The following week, Adamaitis was again led the Cardinals to a victory. The New York Times praised Adamaitis as the leader of the Cardinals' game-winning drive, "sprinting 36 yards to start the attack and passing to Peter Drangins for another fourteen-yard gain" before running the final three yards himself.

One week later, Adamaitis's passing led the Cardinals to a comeback victory over the University of Detroit. The Washington Post wrote that the "nonchalant halfback" completed nine passes for 158 yards, including the game-winners. The New York Times noted that, with the Cardinals trailing in the fourth quarter, Adamaitis threw a "long pass" that was caught by one player at the 12-yard, lateraled to another player at the eight-yard line, with the last player staggering across the goal line for the game-winning touchdown. The Post emphasized the accuracy of Adamaitis' passing: "He could have dotted an 'I' at 50 yards away today."

At the end of the 1935 season, The Washington Post named Adamaitis and Bill Guckeyson as the halfbacks on its All-District football team for the 1935 season. The Post cited Adamaitis's "off-tackle plunges and expert passing" for earning him a spot on the team. Spalding's Official Football Guide for 1936 also singled out Adamaitis for having "played sensational foot ball" during the 1935 season.

====1936 Orange Bowl====
With a 7–2 record, the Cardinals were invited to represent the north in the 1936 Orange Bowl, one of only four bowl games in existence during the 1935 college football season. The Cardinals were matched against the Ole Miss Rebels. In the lead-up to the game, Cardinals' head coach Dutch Bergman indicated that he would rely on the passing game of Adamaitis. The Cardinals defeated the Rebels by a 21–20 score, as Adamaitis scored the first touchdown on a "smooth lateral" from the quarterback, P. J. Dranginis. Adamaitis took the lateral and "ran unmolested around the Ole Miss left end" for the touchdown." He then threw a 45-yard pass to Foley for the Cardinals' second touchdown. Bill Cuddy of the United Press International wrote: "Bill Adamaitis, Catholic's 180-pound left halfback, proved a triple threat sparkplug for the northern team and vied with Dave Bernard, Dixie quarterback, for individual honors." With his showing against Ole Miss, Adamaitis became the first, and one of only three, players to catch and throw a touchdown pass in the same Orange Bowl. He was hailed as the "hero of the Orange Bowl" by The Washington Post.

====1936 season====
During the 1936 season, Adamaitis was again one of the offensive stars of the Catholic University's football team. In the opening game of the 1936 season, Adamaitis scored three touchdowns in the first quarter and was "put under wraps so he would be available for better hunting."

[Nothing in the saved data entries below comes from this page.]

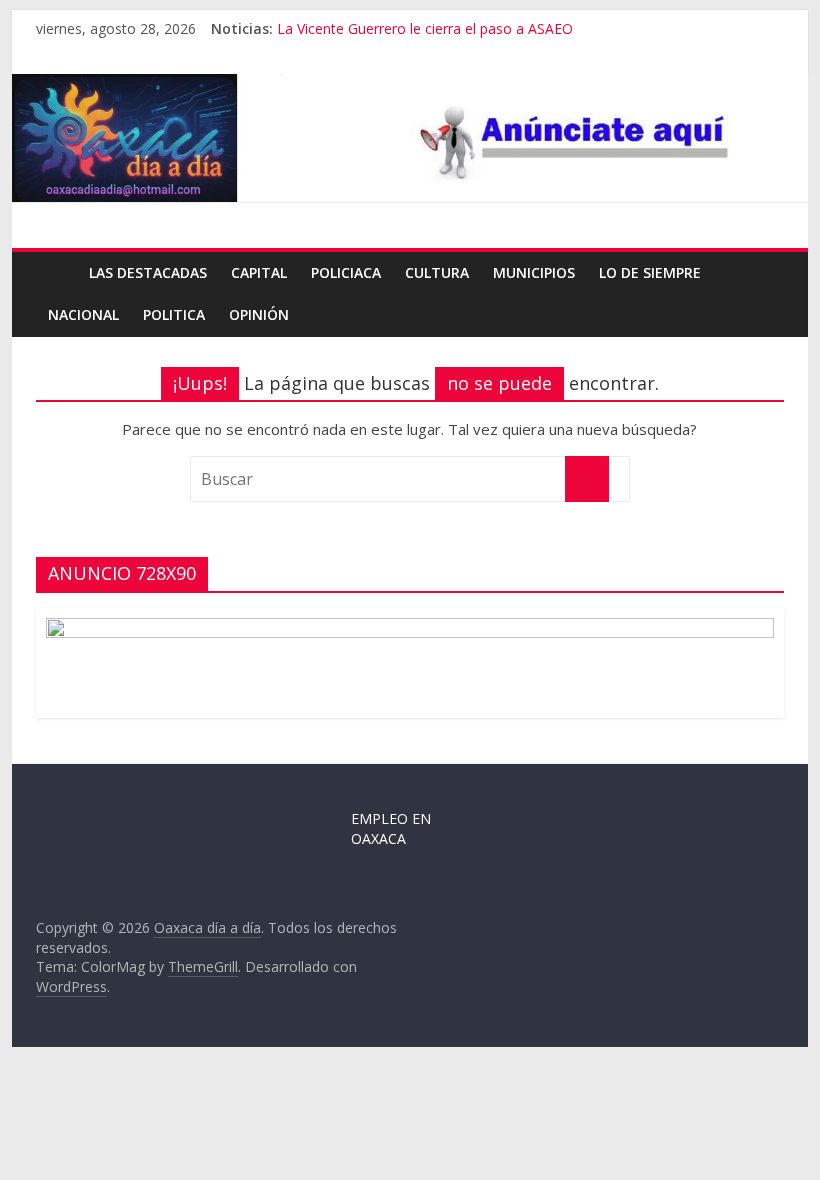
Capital (259, 272)
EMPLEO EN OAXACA (391, 828)
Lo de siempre (650, 272)
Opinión (259, 314)
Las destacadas (148, 272)
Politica (174, 314)
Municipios (534, 272)
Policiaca (346, 272)
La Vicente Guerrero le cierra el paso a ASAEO (425, 28)
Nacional (83, 314)
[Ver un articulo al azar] (764, 273)
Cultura (437, 272)
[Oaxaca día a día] (409, 138)
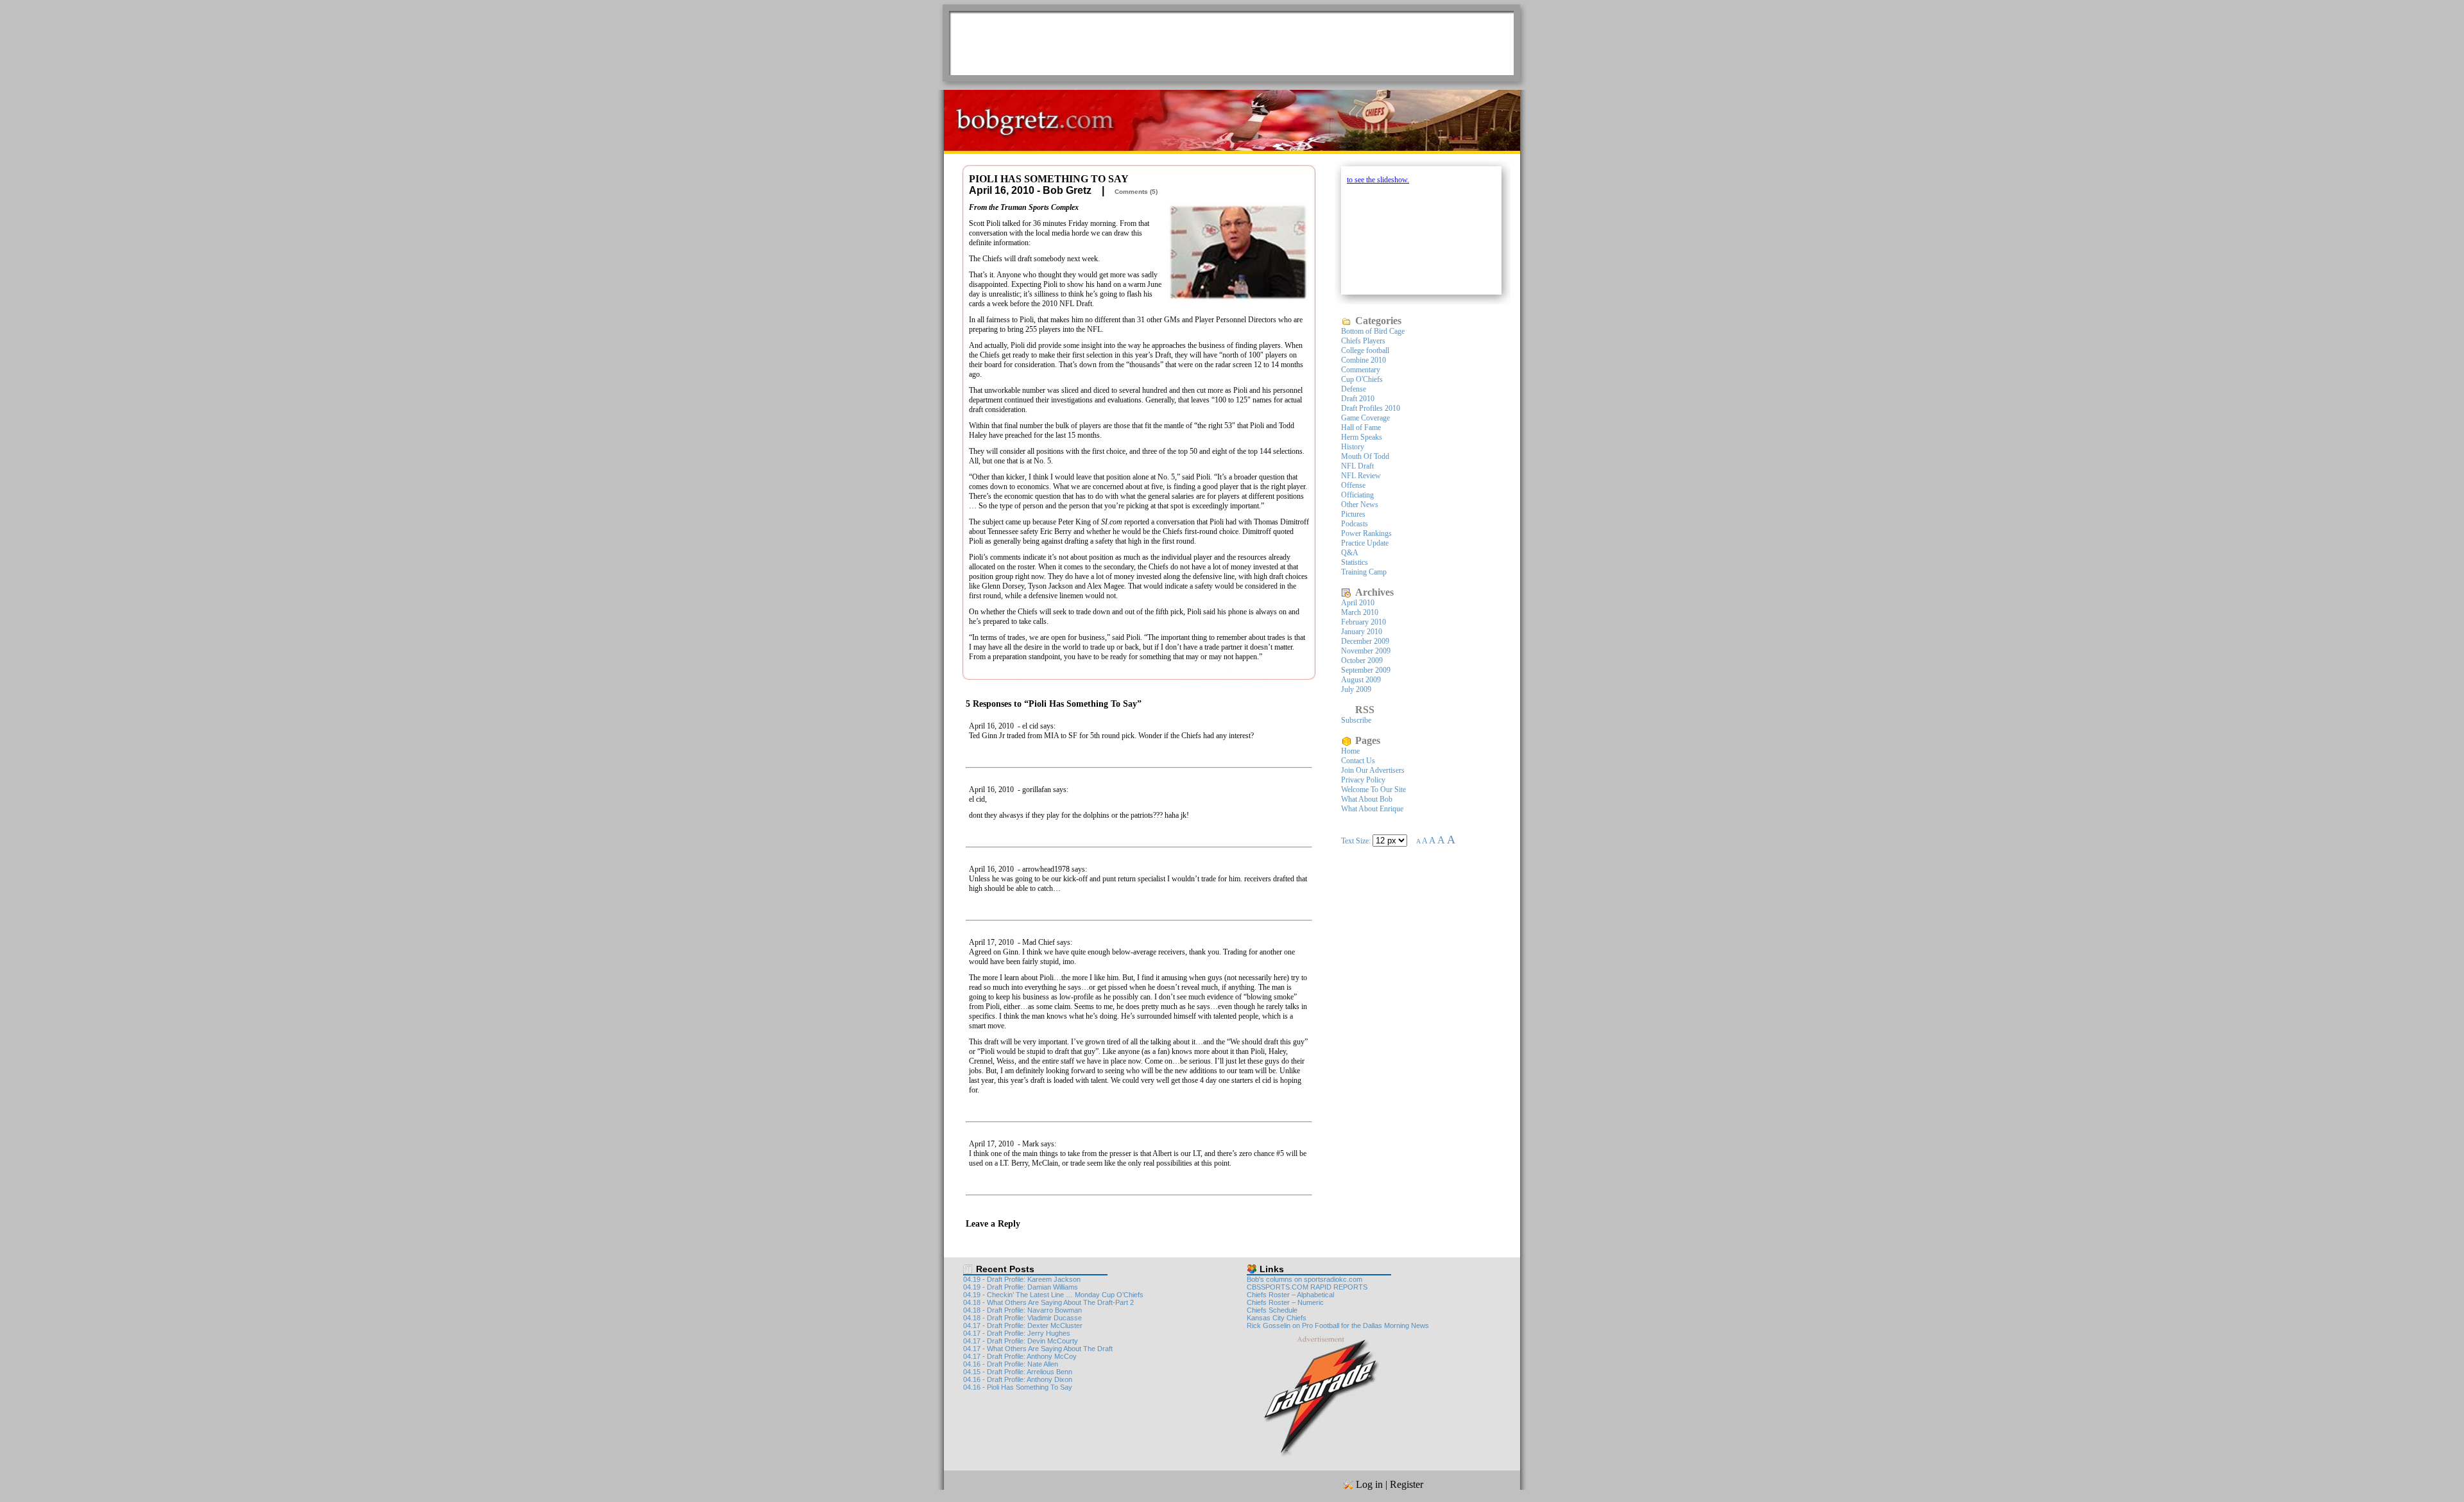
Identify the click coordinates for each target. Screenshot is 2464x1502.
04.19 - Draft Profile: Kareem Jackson (1022, 1279)
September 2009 (1365, 670)
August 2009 (1361, 679)
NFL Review (1361, 475)
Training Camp (1364, 571)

In a 12–6 victory over DePaul, Adamatis accounted for all of his team's points with two touchdown passes. The New York Times wrote that "the passing combination of Adamaitis to Walker" provided Catholic University with the difference against DePaul with touchdown passes in each of the first two quarters.

In August 1937, Admaitis was selected to play at the halfback position on the College All-Star team in the annual game against the NFL championship team. The Philadelphia Eagles won the game, 14–6, though Adamaitis played well against the NFL champions. In the third quarter, he led the College All-Star team to its only touchdown. Adamaitis took the ball at the All-Stars' 34-yard line, ran to the Philadelphia 35-yard line, and then lateralled to Len Barnum who scored. The Boston Globe called it a "brilliant running-lateral" play led by Adamaitis as he "broke into the clear" and then lateraled to Barnum as he was about to be tackled. The New York Times also praised Adamaitis's run against the Eagles, writing that the All-Stars "provided the biggest thrill of the night when Bill Adamaitis, formerly of Catholic University, broke through the pros' line for a gain of 21 yards and then lateraled" to Barnum who ran the rest of the way.

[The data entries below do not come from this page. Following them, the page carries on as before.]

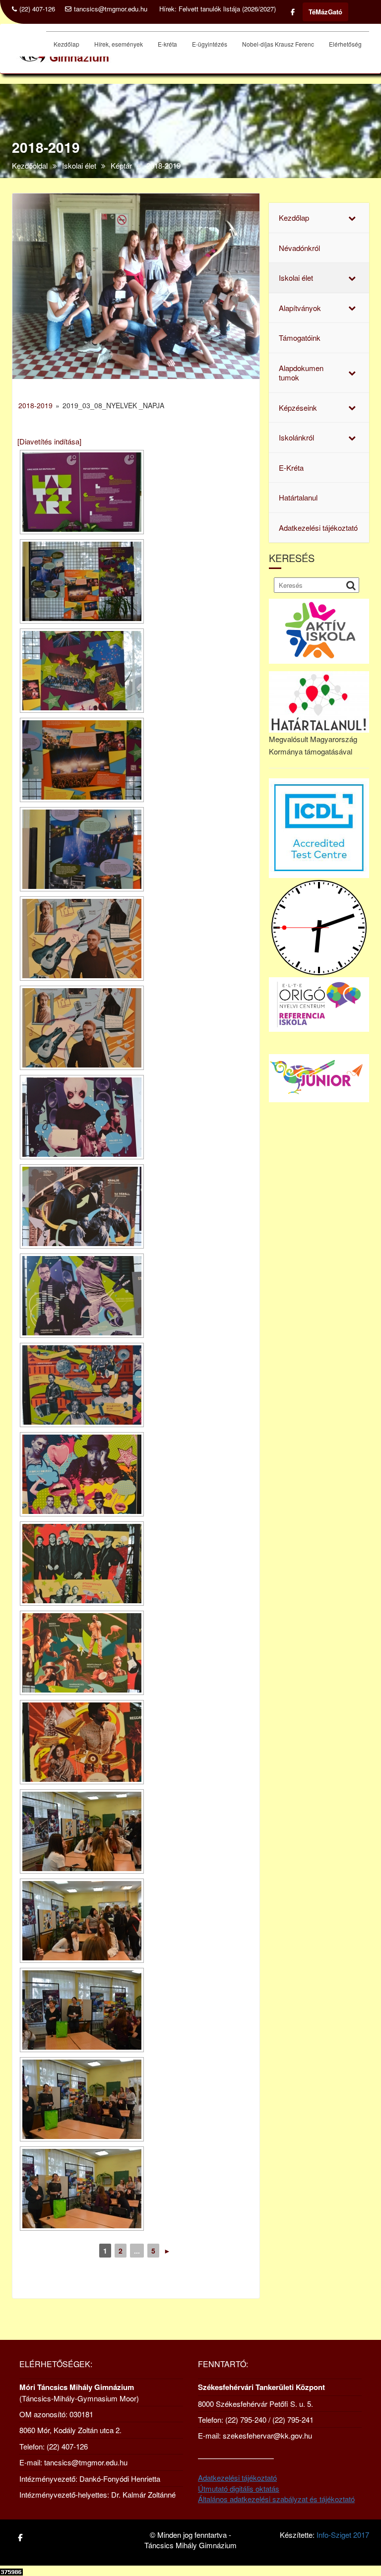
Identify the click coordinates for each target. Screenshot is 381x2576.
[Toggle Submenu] (351, 218)
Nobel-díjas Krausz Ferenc (278, 44)
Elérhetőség (345, 44)
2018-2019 (35, 405)
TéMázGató (325, 11)
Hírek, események (118, 44)
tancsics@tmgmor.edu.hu (110, 8)
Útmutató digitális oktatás (238, 2488)
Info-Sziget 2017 (343, 2534)
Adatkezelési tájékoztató (237, 2477)
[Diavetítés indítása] (49, 441)
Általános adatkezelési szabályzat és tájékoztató (276, 2499)
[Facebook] (293, 12)
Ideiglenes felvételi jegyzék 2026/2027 (233, 8)
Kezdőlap (66, 44)
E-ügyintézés (209, 44)
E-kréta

Adamaitis also played basketball and baseball at Catholic University and was posthumously inducted into the Catholic University Athletic Hall of Fame in 1979.

===Professional football===
In the fall of 1937, Adamaitis played professional football for the Washington Presidents of the Dixie League. Adamaitis had an offer to play for the Philadelphia Eagles of the National Football League but opted to remain in the Washington, D.C. area, where he had played college football. During his time with the Presidents, Adamaitis was known as "a real triple-threat man" for his skills in running, passing, and kicking.

In the team's season opener against the Baltimore Blue Birds, Adamitis scored the game's only touchdown in a 7–3 Washington victory. The Baltimore Sun wrote the following about Adamatis's rushing attack:"Bill Adamaitis, Catholic University halfback, was the running star of the visitors. Not only did he make the touchdown on a wide sweep around the right end, but his shifty gallops threatened more than once earlier in the contest."

Two weeks later, a newspaper account of a game against the Wilmington Clippers of the American Association (later renamed the American Football League) credited Adamaitis with leading the Washington attack: "Bill Adamaitis, a 200-pound back, bore the brunt of the Presidents' attack and he proved by far the outstanding ball carrier of the game. It was Bill's fine line plunging that gave the Washington eleven its only score of the contest after a march of 38 yards in the final period."

On October 31, 1937, in Washington's home opener, a 24–7 victory over Norfolk, The Washington Post credited Adamaitis's short passing game for a second quarter touchdown and with "skirting the ends" and "ramming the center" in a final touchdown drive.

With his "aerial offensive", Adamaitis led the Presidents to an undefeated 5–0–1 record against Dixie League opponents (5–2–1 overall) in the regular season and a match-up against the Baltimore Blue Birds in the 1937 Dixie League championship game. The Presidents and Blue Birds played to a 3–3 tie in the championship game. Because Baltimore had a loss in conference play, the Presidents were recognized as the 1937 Dixie League champions.

==Later years==
After retiring from football, Adamaitis worked with heat treaters, annealers, and temperers at the Wyman-Gordon Company, In November 1942, he enlisted in the United States Army at Fort Devens in Massachusetts. Adamaitis served in the Army's Special Services unit from 1942 to 1946. He later coached basketball and football at Worcester South High School from 1946 to 1955 and at Shrewsbury High School from 1956 to 1957. He was later the basketball and football coach at St. Peter's High School in Worcester and the school's athletic director from 1963 to 1968.

Adamaitis died in February 1968 at age 53.